I have domains, and specifically WordPress sites, on several different servers. Most of the time when I update plugins, its a simple click and the plugin updates automatically. However, on some domains the update process halts to ask for FTP server information including the server name, login username, and password. I have to type this information in each time for these domains before the updates will install.

This irritating prompt will happen on plugin updates, theme updates and core wordpress updates. If you use any type of management app to manage your wordpress sites, the sites that have this issue will not update automatically. Although the problem is easily fixed by typing in the information when asked, it becomes irritating if you are doing lots of updates to a domain or managing multiple wordpress sites that have this problem.

How to Save FTP Details in WordPress

1) Use your favorite FTP program to access your site.

2) Download the WP-CONFIG.PHP file to your computer to edit. WP-CONFIG.PHP is found in the root folder of your WordPress site. If your wordpress site is in a subdirectory, wp-config.php will be found in the subdirectory.

3) Open WP-CONFIG.PHP in your favorite text editor. I like Notepad++ myself.

4) Place the following snippet of text in your WP-CONFIG.PHP file. I like to place it after the define WP_SITEURL amd define WP_HOME lines, but you can place in anywhere in the config file. Replace the appropriate fields with your ftp server, username, and password information.

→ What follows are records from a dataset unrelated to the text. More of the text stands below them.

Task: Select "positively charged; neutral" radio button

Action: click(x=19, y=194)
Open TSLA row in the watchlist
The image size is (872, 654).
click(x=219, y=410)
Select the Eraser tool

//added ftp login credentials to avoid WordPress asking for FTP details every time
define(‘FTP_HOST’, ‘ftp_server_name’);
define(‘FTP_USER’, ‘ftp_username‘);
define(‘FTP_PASS’, ‘ftp_password‘);
//*If you can use a SSL connection set this to true *define(‘FTP_SSL’, true);


5) Save the changes to the file and upload the file to your server using FTP. Overwrite the original WP-CONFIG.PHP file that is located on the server.

6) Try to update a plugin, theme, or core WP file to test it.

For all but a handful of domains this worked great. However, for a few domains adding the ftp info into wp-config.php it did not help. Every time i tried to update a plugin, theme, or core file WordPress would ask me for a password again. The problem stemmed from unrecognizable characters in the FTP section of wp-config.php. This was most likely from transferring the file in binary mode instead of ASCII mode for the php file.

NOTE: One of the issues with this option is one of security. If someone hacks the site to the point that they can edit wp-config.php, then they can get all your login details. In order to prevent this issue and harden your wordpress security in the process, its a good idea to place the WP-CONFIG.PHP file in the directory directly above your WordPress site. If your site is in the root directory of the domain, put the WP-CONFIG.PHP file in the directory one level higher than your public_html folder.

You won’t be able to do this if you host multiple wordpress installations in the same domain however.

On some hosts, placing the WP-CONFIG.PHP outside the public_html folder is prohibited. So, if this does not work, please check with your web host on how to do this.